Беззащитность Франции и Англии в 1940 году была не следствием дурной организации их армий, но лишь результатом легкомыслия властей, будь то лейбористы или консерваторы, правые или левые, военные или штатские; в тот момент, когда не только безопасность, но и сама судьба наших стран была поставлена на карту, они продолжали заниматься второстепенными проблемами и сведением междоусобных счетов. Относительно вопиющей неподготовленности союзников к войне наиболее дальновидные английские военачальники сходились во мнении с генералом Жиро. Флегматичный аристократ, вице-маршал английской авиации Блаунт не скрывал своей тревоги. «Будь у нас хотя бы на двести бомбардировщиков больше, — говорил он мне, — я бы уже не так беспокоился».
Главой правительства Франции стал Поль Рено[304]. Я всегда ценил в нем смелость мысли, но что он мог изменить? По его собственному признанию, получив власть, он обнаружил, что положение дел в стране отчаянное: ни танков, ни самолетов. Министр военной промышленности Рауль Дотри[305], человек благородный и большой патриот, работал не покладая рук, но было очевидно, что и он теряет надежду. «Мы начнем производить вооружение в 1941 году, — говорил он, — но по-настоящему производство развернется только к 1942-му… Что-то еще произойдет до этого времени?»
По природе своей я был столь оптимистичен, что даже предсказания сведущих специалистов не могли поколебать моей наивной веры в лучшее. И все же, когда в конце апреля я приехал с лекциями под Седан, в девятую армию, которой командовал генерал Корап, меня снова охватило отчаяние — как после пребывания на слабо укрепленных позициях Севера. Под Седаном рубеж охраняли несколько военных частей, а за ними — голый тыл. Сколько уже раз эта седанская дыра оказывалась вратами, через которые во Францию входил враг!
Штаб девятой армии располагался в Вервене, маленьком сонном городишке с прикрытыми ставнями, с кривыми щербатыми улочками, по которым каждый день в один и тот же час офицеры отправлялись на службу неспешным, размеренным шагом штатских функционеров. В письме, которое я написал жене в день приезда в Вервен, сегодня читаю: «…Встретил здесь хороших и милых людей, только пыльных и потрепанных».
Генерал Корап был человеком умным, тихим и мало походил на военного. Он успел отрастить животик и теперь с трудом садился в машину. Говорить с ним было интересно, но чувствовалось, что он живет прошлым. Он рассказал, как в молодости, когда он состоял в чине младшего лейтенанта, его мобилизовали в Алжир против Англии; как в 1925-м в Марокко он взял в плен восставшего Абд-эль-Крима. Корап считал это вершиной своей карьеры; по сравнению с тем, что ждало его впереди, это был лишь маленький пригорок.

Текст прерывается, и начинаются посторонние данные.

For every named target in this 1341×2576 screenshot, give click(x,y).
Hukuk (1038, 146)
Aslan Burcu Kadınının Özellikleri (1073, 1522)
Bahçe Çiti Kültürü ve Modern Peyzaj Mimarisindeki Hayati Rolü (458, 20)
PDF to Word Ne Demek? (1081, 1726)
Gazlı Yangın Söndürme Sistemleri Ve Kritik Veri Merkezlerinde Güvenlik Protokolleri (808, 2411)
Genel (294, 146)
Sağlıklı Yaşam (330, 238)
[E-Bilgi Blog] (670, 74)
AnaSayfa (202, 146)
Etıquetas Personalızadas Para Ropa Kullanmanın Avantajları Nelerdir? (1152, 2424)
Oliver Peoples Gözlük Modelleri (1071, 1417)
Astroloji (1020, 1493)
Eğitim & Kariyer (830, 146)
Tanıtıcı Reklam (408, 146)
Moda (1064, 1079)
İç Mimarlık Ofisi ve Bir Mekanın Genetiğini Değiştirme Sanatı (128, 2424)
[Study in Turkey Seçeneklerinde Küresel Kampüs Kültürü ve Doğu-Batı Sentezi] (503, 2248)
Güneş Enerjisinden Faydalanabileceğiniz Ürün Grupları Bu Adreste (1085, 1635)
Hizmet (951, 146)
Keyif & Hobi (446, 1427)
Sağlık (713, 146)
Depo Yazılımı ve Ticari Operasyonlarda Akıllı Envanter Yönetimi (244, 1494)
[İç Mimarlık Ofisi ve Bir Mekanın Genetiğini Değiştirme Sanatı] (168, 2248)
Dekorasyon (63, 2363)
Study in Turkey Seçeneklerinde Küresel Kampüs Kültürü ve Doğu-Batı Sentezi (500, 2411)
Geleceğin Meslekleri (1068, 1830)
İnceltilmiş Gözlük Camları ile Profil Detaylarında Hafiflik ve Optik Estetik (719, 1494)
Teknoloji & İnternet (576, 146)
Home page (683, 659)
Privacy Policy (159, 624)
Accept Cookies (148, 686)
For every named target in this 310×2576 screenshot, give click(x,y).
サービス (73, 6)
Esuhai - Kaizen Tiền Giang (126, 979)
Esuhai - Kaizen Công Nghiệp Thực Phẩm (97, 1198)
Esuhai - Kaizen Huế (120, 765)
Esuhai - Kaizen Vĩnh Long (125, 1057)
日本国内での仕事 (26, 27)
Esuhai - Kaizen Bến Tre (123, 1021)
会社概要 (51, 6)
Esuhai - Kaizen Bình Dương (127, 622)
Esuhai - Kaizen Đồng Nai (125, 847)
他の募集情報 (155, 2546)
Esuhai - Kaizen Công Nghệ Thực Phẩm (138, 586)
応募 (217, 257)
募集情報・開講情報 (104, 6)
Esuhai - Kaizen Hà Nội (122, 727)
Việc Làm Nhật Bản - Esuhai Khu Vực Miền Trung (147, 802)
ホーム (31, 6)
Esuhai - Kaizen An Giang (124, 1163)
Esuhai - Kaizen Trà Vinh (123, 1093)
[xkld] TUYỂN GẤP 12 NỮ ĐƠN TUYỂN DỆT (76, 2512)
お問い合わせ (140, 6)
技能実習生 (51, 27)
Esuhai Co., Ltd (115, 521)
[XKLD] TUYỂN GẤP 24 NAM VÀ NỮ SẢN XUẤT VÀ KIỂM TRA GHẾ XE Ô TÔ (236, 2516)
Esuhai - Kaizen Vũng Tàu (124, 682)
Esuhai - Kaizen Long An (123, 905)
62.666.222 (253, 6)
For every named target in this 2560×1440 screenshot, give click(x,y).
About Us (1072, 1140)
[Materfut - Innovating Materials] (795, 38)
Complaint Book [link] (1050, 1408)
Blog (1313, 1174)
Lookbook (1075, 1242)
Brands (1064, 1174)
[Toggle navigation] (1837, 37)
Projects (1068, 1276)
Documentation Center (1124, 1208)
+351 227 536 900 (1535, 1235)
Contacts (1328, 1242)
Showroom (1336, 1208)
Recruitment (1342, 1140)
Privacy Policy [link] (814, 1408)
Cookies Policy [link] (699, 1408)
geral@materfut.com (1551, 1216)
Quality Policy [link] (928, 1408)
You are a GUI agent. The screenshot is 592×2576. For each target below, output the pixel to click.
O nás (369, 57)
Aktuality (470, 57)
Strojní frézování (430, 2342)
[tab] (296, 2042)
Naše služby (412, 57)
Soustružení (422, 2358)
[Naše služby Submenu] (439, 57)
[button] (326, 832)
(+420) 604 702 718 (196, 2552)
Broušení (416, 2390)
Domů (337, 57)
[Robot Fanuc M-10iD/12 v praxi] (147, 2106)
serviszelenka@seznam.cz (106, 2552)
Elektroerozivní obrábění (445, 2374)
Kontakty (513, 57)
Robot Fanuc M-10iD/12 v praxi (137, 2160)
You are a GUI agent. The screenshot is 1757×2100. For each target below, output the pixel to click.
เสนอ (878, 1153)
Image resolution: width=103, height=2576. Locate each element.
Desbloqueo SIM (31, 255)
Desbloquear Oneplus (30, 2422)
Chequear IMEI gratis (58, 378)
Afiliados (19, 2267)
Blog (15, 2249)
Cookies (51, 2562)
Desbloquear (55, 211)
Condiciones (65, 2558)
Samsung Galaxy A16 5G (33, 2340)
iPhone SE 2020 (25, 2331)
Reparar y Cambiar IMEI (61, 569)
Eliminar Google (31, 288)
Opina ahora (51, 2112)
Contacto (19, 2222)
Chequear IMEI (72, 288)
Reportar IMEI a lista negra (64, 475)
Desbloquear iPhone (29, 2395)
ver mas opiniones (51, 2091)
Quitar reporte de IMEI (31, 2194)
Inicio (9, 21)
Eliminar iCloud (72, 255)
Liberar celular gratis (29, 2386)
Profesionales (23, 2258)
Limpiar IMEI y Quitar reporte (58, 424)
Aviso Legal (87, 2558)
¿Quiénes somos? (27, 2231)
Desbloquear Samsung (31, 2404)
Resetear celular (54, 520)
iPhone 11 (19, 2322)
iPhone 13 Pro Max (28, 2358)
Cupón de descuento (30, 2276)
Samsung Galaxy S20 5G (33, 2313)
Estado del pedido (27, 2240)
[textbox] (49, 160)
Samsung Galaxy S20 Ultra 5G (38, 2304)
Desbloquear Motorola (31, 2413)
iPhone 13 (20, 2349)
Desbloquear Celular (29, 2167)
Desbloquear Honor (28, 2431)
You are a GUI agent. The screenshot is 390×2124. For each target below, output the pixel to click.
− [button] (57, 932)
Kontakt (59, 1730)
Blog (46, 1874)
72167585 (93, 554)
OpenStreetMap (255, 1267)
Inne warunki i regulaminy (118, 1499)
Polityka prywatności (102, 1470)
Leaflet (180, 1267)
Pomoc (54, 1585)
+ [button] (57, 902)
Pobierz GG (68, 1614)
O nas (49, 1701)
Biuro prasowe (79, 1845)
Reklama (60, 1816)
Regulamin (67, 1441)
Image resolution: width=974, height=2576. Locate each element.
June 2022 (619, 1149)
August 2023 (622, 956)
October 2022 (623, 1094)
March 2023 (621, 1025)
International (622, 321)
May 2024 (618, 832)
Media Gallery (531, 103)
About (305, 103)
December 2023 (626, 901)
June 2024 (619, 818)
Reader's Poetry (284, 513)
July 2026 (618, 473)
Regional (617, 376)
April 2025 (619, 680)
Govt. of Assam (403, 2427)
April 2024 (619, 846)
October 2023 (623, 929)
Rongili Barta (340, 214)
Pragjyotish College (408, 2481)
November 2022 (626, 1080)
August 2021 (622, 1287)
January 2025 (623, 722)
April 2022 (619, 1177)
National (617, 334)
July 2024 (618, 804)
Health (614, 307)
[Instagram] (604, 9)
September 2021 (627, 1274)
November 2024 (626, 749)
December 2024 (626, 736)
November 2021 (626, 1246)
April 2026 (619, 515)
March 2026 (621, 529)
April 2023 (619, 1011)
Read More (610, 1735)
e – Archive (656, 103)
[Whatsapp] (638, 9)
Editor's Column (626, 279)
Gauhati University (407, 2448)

Посещая военные части на подходах к Шарлевилю, я был поражен тем, насколько они удалены друг от друга. А когда возвращался в Вервен, мне показалось, что я пересекаю и вовсе брошенный на произвол судьбы край. Я не мог не думать о том, что будет, когда в эти деревни, где нет ни одного солдата, придут немцы. Как просто им будет, перейдя границу, добраться до Вервена! А что они найдут у входа в город? Деревянные заграждения, перевернуть которые под силу даже ребенку, часового со штыком и начальника жандармерии. Неужели таким способом можно остановить бронетанковую дивизию?